• **Work to complete**
Each record should be given back exactly, with none missing.

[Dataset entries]
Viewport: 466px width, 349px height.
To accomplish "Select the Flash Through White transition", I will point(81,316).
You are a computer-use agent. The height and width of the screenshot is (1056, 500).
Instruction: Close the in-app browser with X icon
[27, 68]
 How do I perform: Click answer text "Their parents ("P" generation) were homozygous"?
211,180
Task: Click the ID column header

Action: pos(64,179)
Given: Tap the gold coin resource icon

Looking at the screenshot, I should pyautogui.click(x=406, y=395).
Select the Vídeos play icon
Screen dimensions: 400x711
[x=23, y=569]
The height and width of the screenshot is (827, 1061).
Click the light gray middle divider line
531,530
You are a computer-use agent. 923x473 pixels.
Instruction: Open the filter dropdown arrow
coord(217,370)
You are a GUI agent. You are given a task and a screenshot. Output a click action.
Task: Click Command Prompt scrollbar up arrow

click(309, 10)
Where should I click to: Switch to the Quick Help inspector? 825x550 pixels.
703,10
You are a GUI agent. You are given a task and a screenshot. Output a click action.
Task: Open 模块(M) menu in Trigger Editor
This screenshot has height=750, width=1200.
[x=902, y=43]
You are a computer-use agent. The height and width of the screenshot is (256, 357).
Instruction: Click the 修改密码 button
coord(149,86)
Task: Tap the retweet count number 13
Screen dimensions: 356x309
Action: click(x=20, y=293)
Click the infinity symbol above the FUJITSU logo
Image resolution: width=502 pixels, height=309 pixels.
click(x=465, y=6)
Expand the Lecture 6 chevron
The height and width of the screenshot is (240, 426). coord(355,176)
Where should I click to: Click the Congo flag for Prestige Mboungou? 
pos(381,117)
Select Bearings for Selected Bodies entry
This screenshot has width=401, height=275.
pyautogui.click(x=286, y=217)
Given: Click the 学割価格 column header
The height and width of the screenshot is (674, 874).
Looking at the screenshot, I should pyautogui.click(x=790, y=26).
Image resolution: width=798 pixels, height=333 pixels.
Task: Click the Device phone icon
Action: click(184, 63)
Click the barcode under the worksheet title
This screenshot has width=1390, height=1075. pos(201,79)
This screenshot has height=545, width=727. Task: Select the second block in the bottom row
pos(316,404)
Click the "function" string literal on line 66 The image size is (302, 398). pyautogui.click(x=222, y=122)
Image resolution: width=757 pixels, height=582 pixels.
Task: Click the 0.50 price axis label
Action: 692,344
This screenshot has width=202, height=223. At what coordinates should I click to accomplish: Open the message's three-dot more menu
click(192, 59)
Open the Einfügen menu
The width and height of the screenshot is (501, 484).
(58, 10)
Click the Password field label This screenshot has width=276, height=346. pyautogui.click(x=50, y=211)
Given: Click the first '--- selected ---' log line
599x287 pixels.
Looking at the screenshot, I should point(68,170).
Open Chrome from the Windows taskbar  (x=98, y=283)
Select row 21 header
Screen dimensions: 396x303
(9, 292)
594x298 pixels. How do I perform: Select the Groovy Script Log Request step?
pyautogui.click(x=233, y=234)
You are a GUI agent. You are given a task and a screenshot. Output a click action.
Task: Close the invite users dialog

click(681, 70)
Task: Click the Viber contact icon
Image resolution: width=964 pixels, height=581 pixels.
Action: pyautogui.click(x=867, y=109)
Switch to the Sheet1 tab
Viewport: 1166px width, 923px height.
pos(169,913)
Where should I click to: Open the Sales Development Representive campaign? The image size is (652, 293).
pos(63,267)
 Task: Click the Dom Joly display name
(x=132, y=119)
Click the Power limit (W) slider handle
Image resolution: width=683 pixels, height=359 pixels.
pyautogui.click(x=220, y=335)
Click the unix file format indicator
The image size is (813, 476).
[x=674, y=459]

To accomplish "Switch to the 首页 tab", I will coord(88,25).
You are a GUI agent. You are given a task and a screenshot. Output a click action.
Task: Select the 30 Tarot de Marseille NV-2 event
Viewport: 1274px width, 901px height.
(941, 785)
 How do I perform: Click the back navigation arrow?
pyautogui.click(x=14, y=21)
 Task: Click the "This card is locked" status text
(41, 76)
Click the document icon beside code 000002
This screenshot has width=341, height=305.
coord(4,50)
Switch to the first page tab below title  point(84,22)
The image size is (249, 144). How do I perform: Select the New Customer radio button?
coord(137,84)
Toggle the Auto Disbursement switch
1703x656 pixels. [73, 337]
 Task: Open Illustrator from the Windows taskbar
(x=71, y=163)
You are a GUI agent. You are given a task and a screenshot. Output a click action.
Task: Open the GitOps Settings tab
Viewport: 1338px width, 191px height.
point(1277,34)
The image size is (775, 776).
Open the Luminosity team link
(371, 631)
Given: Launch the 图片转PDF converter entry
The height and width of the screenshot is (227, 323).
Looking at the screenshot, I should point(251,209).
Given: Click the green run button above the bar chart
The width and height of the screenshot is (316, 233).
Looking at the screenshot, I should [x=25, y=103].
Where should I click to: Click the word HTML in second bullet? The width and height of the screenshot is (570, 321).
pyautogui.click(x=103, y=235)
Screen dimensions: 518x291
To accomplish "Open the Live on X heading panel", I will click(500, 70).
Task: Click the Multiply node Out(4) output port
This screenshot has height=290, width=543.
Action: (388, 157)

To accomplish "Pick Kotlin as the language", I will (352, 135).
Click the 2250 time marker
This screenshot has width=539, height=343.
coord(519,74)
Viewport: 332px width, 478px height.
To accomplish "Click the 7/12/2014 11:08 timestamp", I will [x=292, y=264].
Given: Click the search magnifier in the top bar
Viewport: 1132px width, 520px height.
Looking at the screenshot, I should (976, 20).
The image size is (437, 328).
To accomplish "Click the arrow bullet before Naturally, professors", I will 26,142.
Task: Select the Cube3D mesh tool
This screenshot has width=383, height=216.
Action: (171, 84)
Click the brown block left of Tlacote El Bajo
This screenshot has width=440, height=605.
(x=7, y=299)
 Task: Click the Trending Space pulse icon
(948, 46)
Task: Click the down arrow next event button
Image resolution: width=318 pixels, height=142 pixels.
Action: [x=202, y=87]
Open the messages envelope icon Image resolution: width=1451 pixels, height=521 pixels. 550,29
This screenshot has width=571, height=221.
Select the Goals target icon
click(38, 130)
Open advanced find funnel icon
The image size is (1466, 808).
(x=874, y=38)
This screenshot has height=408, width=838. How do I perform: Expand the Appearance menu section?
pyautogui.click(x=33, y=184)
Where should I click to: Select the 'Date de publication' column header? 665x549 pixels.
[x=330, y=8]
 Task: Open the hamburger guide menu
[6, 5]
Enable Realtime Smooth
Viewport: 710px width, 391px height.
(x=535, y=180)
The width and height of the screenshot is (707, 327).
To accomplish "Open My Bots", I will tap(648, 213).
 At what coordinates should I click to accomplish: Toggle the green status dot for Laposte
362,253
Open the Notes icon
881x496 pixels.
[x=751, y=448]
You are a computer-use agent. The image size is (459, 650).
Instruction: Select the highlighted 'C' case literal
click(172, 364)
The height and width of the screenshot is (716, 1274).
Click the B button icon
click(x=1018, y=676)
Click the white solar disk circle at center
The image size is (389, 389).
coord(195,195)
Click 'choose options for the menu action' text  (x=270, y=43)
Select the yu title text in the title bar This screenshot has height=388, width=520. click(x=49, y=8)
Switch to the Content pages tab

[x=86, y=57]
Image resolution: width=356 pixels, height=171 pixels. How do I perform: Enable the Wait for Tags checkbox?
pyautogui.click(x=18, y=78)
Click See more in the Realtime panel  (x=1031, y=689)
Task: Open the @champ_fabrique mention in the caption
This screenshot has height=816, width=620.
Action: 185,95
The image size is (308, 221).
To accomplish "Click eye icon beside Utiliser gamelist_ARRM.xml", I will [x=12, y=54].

• **Reply**
Viewport: 466px width, 349px height.
To accomplish "Select the Flash Through White transition", I will point(81,316).
You are a computer-use agent. The height and width of the screenshot is (1056, 500).
Instruction: Close the in-app browser with X icon
[27, 68]
 How do I perform: Click answer text "Their parents ("P" generation) were homozygous"?
211,180
Task: Click the ID column header

Action: pos(64,179)
Given: Tap the gold coin resource icon

Looking at the screenshot, I should pyautogui.click(x=406, y=395).
Select the Vídeos play icon
Screen dimensions: 400x711
[x=23, y=569]
The height and width of the screenshot is (827, 1061).
Click the light gray middle divider line
531,530
You are a computer-use agent. 923x473 pixels.
Instruction: Open the filter dropdown arrow
coord(217,370)
You are a GUI agent. You are given a task and a screenshot. Output a click action.
Task: Click Command Prompt scrollbar up arrow

click(309, 10)
Where should I click to: Switch to the Quick Help inspector? 825x550 pixels.
703,10
You are a GUI agent. You are given a task and a screenshot. Output a click action.
Task: Open 模块(M) menu in Trigger Editor
This screenshot has height=750, width=1200.
[x=902, y=43]
You are a computer-use agent. The height and width of the screenshot is (256, 357).
Instruction: Click the 修改密码 button
coord(149,86)
Task: Tap the retweet count number 13
Screen dimensions: 356x309
Action: click(x=20, y=293)
Click the infinity symbol above the FUJITSU logo
Image resolution: width=502 pixels, height=309 pixels.
click(x=465, y=6)
Expand the Lecture 6 chevron
The height and width of the screenshot is (240, 426). coord(355,176)
Where should I click to: Click the Congo flag for Prestige Mboungou? 
pos(381,117)
Select Bearings for Selected Bodies entry
This screenshot has width=401, height=275.
pyautogui.click(x=286, y=217)
Given: Click the 学割価格 column header
The height and width of the screenshot is (674, 874).
Looking at the screenshot, I should pyautogui.click(x=790, y=26).
Image resolution: width=798 pixels, height=333 pixels.
Task: Click the Device phone icon
Action: click(184, 63)
Click the barcode under the worksheet title
This screenshot has width=1390, height=1075. pos(201,79)
This screenshot has height=545, width=727. Task: Select the second block in the bottom row
pos(316,404)
Click the "function" string literal on line 66 The image size is (302, 398). pyautogui.click(x=222, y=122)
Image resolution: width=757 pixels, height=582 pixels.
Task: Click the 0.50 price axis label
Action: 692,344
This screenshot has width=202, height=223. At what coordinates should I click to accomplish: Open the message's three-dot more menu
click(192, 59)
Open the Einfügen menu
The width and height of the screenshot is (501, 484).
(58, 10)
Click the Password field label This screenshot has width=276, height=346. pyautogui.click(x=50, y=211)
Given: Click the first '--- selected ---' log line
599x287 pixels.
Looking at the screenshot, I should point(68,170).
Open Chrome from the Windows taskbar  (x=98, y=283)
Select row 21 header
Screen dimensions: 396x303
(9, 292)
594x298 pixels. How do I perform: Select the Groovy Script Log Request step?
pyautogui.click(x=233, y=234)
You are a GUI agent. You are given a task and a screenshot. Output a click action.
Task: Close the invite users dialog

click(681, 70)
Task: Click the Viber contact icon
Image resolution: width=964 pixels, height=581 pixels.
Action: pyautogui.click(x=867, y=109)
Switch to the Sheet1 tab
Viewport: 1166px width, 923px height.
pos(169,913)
Where should I click to: Open the Sales Development Representive campaign? The image size is (652, 293).
pos(63,267)
 Task: Click the Dom Joly display name
(x=132, y=119)
Click the Power limit (W) slider handle
Image resolution: width=683 pixels, height=359 pixels.
pyautogui.click(x=220, y=335)
Click the unix file format indicator
The image size is (813, 476).
[x=674, y=459]

To accomplish "Switch to the 首页 tab", I will coord(88,25).
You are a GUI agent. You are given a task and a screenshot. Output a click action.
Task: Select the 30 Tarot de Marseille NV-2 event
Viewport: 1274px width, 901px height.
(941, 785)
 How do I perform: Click the back navigation arrow?
pyautogui.click(x=14, y=21)
 Task: Click the "This card is locked" status text
(41, 76)
Click the document icon beside code 000002
This screenshot has width=341, height=305.
coord(4,50)
Switch to the first page tab below title  point(84,22)
The image size is (249, 144). How do I perform: Select the New Customer radio button?
coord(137,84)
Toggle the Auto Disbursement switch
1703x656 pixels. [73, 337]
 Task: Open Illustrator from the Windows taskbar
(x=71, y=163)
You are a GUI agent. You are given a task and a screenshot. Output a click action.
Task: Open the GitOps Settings tab
Viewport: 1338px width, 191px height.
point(1277,34)
The image size is (775, 776).
Open the Luminosity team link
(371, 631)
Given: Launch the 图片转PDF converter entry
The height and width of the screenshot is (227, 323).
Looking at the screenshot, I should point(251,209).
Given: Click the green run button above the bar chart
The width and height of the screenshot is (316, 233).
Looking at the screenshot, I should [x=25, y=103].
Where should I click to: Click the word HTML in second bullet? The width and height of the screenshot is (570, 321).
pyautogui.click(x=103, y=235)
Screen dimensions: 518x291
To accomplish "Open the Live on X heading panel", I will click(500, 70).
Task: Click the Multiply node Out(4) output port
This screenshot has height=290, width=543.
Action: (388, 157)

To accomplish "Pick Kotlin as the language", I will (352, 135).
Click the 2250 time marker
This screenshot has width=539, height=343.
coord(519,74)
Viewport: 332px width, 478px height.
To accomplish "Click the 7/12/2014 11:08 timestamp", I will [x=292, y=264].
Given: Click the search magnifier in the top bar
Viewport: 1132px width, 520px height.
Looking at the screenshot, I should (976, 20).
The image size is (437, 328).
To accomplish "Click the arrow bullet before Naturally, professors", I will 26,142.
Task: Select the Cube3D mesh tool
This screenshot has width=383, height=216.
Action: (171, 84)
Click the brown block left of Tlacote El Bajo
This screenshot has width=440, height=605.
(x=7, y=299)
 Task: Click the Trending Space pulse icon
(948, 46)
Task: Click the down arrow next event button
Image resolution: width=318 pixels, height=142 pixels.
Action: [x=202, y=87]
Open the messages envelope icon Image resolution: width=1451 pixels, height=521 pixels. 550,29
This screenshot has width=571, height=221.
Select the Goals target icon
click(38, 130)
Open advanced find funnel icon
The image size is (1466, 808).
(x=874, y=38)
This screenshot has height=408, width=838. How do I perform: Expand the Appearance menu section?
pyautogui.click(x=33, y=184)
Where should I click to: Select the 'Date de publication' column header? 665x549 pixels.
[x=330, y=8]
 Task: Open the hamburger guide menu
[6, 5]
Enable Realtime Smooth
Viewport: 710px width, 391px height.
(x=535, y=180)
The width and height of the screenshot is (707, 327).
To accomplish "Open My Bots", I will tap(648, 213).
 At what coordinates should I click to accomplish: Toggle the green status dot for Laposte
362,253
Open the Notes icon
881x496 pixels.
[x=751, y=448]
You are a computer-use agent. The image size is (459, 650).
Instruction: Select the highlighted 'C' case literal
click(172, 364)
The height and width of the screenshot is (716, 1274).
Click the B button icon
click(x=1018, y=676)
Click the white solar disk circle at center
The image size is (389, 389).
coord(195,195)
Click 'choose options for the menu action' text  (x=270, y=43)
Select the yu title text in the title bar This screenshot has height=388, width=520. click(x=49, y=8)
Switch to the Content pages tab

[x=86, y=57]
Image resolution: width=356 pixels, height=171 pixels. How do I perform: Enable the Wait for Tags checkbox?
pyautogui.click(x=18, y=78)
Click See more in the Realtime panel  (x=1031, y=689)
Task: Open the @champ_fabrique mention in the caption
This screenshot has height=816, width=620.
Action: 185,95
The image size is (308, 221).
To accomplish "Click eye icon beside Utiliser gamelist_ARRM.xml", I will [x=12, y=54].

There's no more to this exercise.